Walker SmithAugust 6, 20202 min

Today’s marketplace is defined by fragmentation. This diversity of tastes, values, ideologies and lifestyles creates a complex operating environment for brands. The universal mass-market America, defined by a shared aspirational narrative has given way to a nation of Smaller Worlds. Today’s consumer is infinitely complex. Traditional means of segmenting consumers like age, income, gender and race are no longer sufficient. An exponentially fragmented consumer requires an equally complex strategic approach for businesses.

U.S. MONITOR data starkly illustrates the decline of a collective American culture. Differences of this scale aren’t common, and after 20 years of general stability, where two-thirds of Americans felt like we all shared the same values, that national figure now barely hovers above 50%, even dipping into the minority for Millennials and Generation X.

It’s something that people are openly acknowledging, too. They’re coalescing around smaller worlds of shared interests, influence and information that echo and endorse existing tastes, preferences and beliefs. A look at the cultural discourse suggests these preferences aren’t going to revert to their previous incarnations any time soon, either. This reality further complicates the equation for brands and businesses, which are at risk of losing share to more agile competitors that adapt to smaller worlds.

The question then becomes: How do brands stay relevant in smaller worlds? Luckily, this new environment, while complicated, does present opportunities.

Brands As The Unifier

For starters, businesses need to increase efforts to find these smaller worlds, which means rethinking traditional segmentation. Even strategies like geographic targeting are affected by the shift to smaller worlds—the values of those who live in cities and even specific neighborhoods can differ significantly from those nearby.
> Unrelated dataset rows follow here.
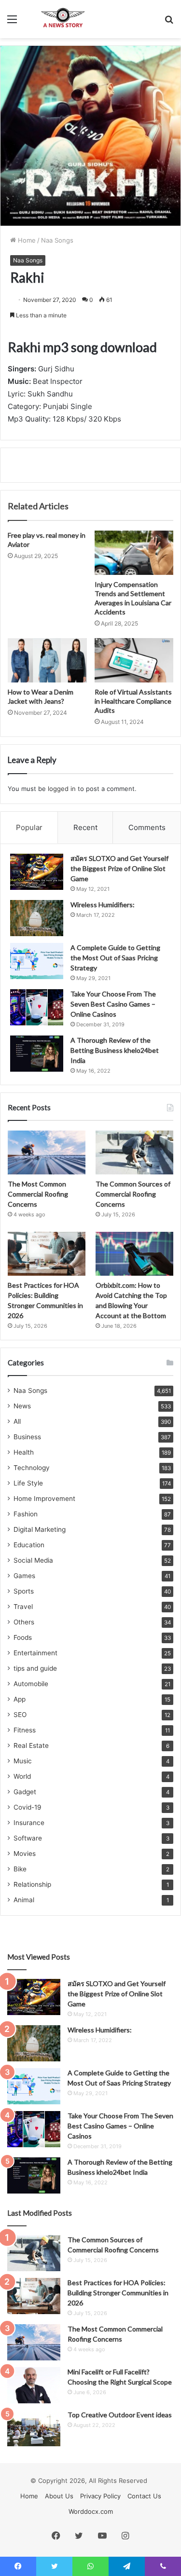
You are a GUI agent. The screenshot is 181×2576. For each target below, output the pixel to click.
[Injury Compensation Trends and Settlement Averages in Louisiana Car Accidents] (134, 553)
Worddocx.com (91, 2511)
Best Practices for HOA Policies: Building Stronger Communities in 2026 (118, 2292)
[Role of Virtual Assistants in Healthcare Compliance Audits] (134, 660)
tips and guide (35, 1668)
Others (24, 1622)
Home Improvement (44, 1498)
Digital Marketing (40, 1529)
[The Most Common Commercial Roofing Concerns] (46, 1152)
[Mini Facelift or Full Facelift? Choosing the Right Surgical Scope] (33, 2385)
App (20, 1699)
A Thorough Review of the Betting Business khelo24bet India (114, 1050)
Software (28, 1838)
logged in (62, 788)
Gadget (25, 1792)
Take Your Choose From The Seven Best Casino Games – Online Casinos (113, 1004)
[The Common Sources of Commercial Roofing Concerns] (134, 1152)
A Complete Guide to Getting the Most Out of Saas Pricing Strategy (115, 957)
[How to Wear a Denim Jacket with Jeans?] (47, 660)
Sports (24, 1591)
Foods (23, 1637)
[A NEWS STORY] (62, 19)
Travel (23, 1606)
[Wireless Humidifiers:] (36, 918)
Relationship (32, 1884)
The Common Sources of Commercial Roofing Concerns (133, 1194)
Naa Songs (57, 240)
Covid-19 (28, 1807)
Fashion (26, 1514)
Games (24, 1576)
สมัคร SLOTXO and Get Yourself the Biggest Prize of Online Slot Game (119, 868)
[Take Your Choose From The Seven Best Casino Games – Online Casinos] (36, 1007)
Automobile (31, 1684)
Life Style (28, 1483)
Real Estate (31, 1745)
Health (24, 1452)
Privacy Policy (100, 2496)
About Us (59, 2496)
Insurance (29, 1822)
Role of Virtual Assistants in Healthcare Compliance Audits (133, 701)
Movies (25, 1853)
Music (23, 1761)
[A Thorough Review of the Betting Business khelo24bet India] (36, 1054)
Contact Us (144, 2496)
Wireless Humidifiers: (102, 904)
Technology (32, 1468)
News (22, 1406)
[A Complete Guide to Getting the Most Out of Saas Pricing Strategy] (36, 961)
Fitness (25, 1730)
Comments (147, 827)
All (17, 1421)
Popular (29, 827)
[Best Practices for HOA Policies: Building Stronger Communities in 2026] (46, 1254)
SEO (20, 1714)
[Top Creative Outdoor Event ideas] (33, 2428)
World (22, 1776)
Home (26, 240)
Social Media (33, 1560)
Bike (20, 1869)
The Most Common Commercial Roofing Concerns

Modern technology allows for micro-targeting to reach these consumers, but requires extra attention to specificity of targeting, marketing and messaging.

On the flip side, many Americans still aspire to more togetherness. In other words, divided smaller worlds present an opportunity for businesses to act as unifiers. And our data back it up. Two-thirds of Americans think we’ll resolve our cultural and political differences. What’s more, a similar percentage think that brands are going to play in integral role.

This means that the real business opportunity is to bring people together under a big tent of connection—to fashion unity from division and give Americans a reason to believe in what’s possible.